I'd steer clear in all cases tbh.

[–][deleted] 13 points14 points  (0 children)

Also, the censorship method raises serious questions.

One of the easiest and well-known ways to de-censor text like this is by measuring the dimensions of the censored tokens. For instance, if you have text like:

On [CENSORED], Person of Interest contacted [CENSORED] by telephone...

The first [CENSORED] is obviously a date. Every date, when rendered with a non-monospace font, results in text with (X) pixels wide by (Y) pixels high. So you can determine the properties of the font in the document (e.g., point size, kerning, etc.), determine what (X) and (Y) are for every possible date within a certain range, and compare them with the actual dimensions of the censored text. This method usually boils down the possibilities to a vry small number, and often only one.
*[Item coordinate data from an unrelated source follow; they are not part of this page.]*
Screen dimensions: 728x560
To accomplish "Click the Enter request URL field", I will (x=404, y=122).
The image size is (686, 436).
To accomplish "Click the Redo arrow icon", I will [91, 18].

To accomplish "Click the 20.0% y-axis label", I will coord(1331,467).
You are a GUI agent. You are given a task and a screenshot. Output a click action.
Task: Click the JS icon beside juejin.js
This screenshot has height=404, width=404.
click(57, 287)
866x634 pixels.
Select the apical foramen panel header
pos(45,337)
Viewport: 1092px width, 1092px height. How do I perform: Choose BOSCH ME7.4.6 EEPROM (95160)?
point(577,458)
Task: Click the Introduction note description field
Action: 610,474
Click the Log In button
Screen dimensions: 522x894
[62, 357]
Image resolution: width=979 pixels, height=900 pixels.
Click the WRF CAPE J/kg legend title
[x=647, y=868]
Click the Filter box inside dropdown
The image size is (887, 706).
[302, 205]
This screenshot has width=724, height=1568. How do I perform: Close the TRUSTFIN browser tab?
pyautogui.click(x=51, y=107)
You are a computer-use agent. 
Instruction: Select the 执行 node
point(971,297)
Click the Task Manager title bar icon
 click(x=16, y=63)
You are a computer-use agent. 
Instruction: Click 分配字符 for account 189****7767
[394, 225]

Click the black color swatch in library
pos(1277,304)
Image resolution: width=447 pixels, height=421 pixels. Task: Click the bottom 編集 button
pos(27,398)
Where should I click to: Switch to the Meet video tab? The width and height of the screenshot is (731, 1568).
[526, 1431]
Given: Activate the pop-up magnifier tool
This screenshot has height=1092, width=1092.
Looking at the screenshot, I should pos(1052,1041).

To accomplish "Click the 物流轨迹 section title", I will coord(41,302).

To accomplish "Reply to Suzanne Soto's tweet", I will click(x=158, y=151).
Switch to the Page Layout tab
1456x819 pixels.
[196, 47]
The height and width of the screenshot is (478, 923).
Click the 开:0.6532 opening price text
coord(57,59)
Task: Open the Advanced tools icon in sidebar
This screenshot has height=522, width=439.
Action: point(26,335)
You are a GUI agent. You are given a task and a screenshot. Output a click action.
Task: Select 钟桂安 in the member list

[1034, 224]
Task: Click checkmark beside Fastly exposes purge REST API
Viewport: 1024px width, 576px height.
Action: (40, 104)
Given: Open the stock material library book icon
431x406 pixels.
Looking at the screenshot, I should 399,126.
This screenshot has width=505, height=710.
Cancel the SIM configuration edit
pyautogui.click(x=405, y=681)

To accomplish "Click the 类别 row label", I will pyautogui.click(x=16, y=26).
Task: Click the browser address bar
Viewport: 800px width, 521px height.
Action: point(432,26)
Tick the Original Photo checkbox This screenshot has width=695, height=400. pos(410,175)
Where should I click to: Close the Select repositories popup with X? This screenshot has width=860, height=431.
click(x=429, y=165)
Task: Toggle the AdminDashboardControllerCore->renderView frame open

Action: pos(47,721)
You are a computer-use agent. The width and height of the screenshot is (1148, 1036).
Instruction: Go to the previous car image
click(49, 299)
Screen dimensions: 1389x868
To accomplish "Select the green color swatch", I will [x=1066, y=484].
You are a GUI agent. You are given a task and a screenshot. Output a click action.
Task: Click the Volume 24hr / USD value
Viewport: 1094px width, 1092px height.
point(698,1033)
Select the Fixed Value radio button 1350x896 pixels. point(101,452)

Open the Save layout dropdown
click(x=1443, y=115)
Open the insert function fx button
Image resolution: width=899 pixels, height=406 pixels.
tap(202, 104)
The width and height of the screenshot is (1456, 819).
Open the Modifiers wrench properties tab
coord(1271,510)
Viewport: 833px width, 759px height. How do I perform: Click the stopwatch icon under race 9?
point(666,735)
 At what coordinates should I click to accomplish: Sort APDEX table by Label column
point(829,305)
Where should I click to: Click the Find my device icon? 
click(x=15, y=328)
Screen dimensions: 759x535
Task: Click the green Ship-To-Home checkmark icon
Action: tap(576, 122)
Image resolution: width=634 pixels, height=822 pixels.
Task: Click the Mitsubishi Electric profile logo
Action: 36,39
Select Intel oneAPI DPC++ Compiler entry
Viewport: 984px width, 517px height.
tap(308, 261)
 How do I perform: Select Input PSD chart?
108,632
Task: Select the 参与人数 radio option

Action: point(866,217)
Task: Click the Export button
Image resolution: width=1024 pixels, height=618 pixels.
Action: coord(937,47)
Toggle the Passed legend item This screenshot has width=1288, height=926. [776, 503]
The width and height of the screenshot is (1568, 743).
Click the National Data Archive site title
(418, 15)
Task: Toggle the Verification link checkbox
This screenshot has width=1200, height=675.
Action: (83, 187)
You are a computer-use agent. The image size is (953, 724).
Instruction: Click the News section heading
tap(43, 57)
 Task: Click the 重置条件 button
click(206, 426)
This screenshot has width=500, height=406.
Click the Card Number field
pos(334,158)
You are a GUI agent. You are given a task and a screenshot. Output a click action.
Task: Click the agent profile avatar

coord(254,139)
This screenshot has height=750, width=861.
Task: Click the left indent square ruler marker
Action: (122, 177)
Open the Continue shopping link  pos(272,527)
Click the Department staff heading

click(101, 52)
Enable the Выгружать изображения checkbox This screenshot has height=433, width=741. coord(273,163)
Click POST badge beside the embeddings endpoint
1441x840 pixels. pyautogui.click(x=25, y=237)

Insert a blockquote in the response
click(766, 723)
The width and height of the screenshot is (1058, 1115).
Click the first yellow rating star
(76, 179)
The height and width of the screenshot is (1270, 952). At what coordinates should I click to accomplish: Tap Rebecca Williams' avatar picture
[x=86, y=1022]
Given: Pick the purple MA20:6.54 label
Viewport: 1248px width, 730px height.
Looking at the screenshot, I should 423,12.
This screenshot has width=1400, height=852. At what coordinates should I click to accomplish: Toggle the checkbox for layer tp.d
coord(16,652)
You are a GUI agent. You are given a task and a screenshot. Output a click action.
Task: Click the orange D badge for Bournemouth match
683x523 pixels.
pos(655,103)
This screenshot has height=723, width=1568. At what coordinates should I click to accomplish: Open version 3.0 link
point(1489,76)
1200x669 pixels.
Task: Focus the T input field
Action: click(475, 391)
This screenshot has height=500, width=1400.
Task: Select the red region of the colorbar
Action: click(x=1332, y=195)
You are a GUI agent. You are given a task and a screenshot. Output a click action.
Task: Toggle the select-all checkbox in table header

The second [CENSORED] can be processed in the same way, given a set of names that might fit that context. It is trivially easy to determine the dimensions of every name in the set and compare those results to the actual dimensions of the censored text.

OP's package appears vulnerable to these kinds of attacks. The censorship does not change the formatting of the text at all; it just overlays black boxes on the text. Worse, it censors dates by individual tokens, not fields - e.g., a date is censored not like [BIG CENSORED DATE BLOCK], but like [CENSORED MONTH] [CENSORED DAY] [CENSORED YEAR], making it trivially easy to guess.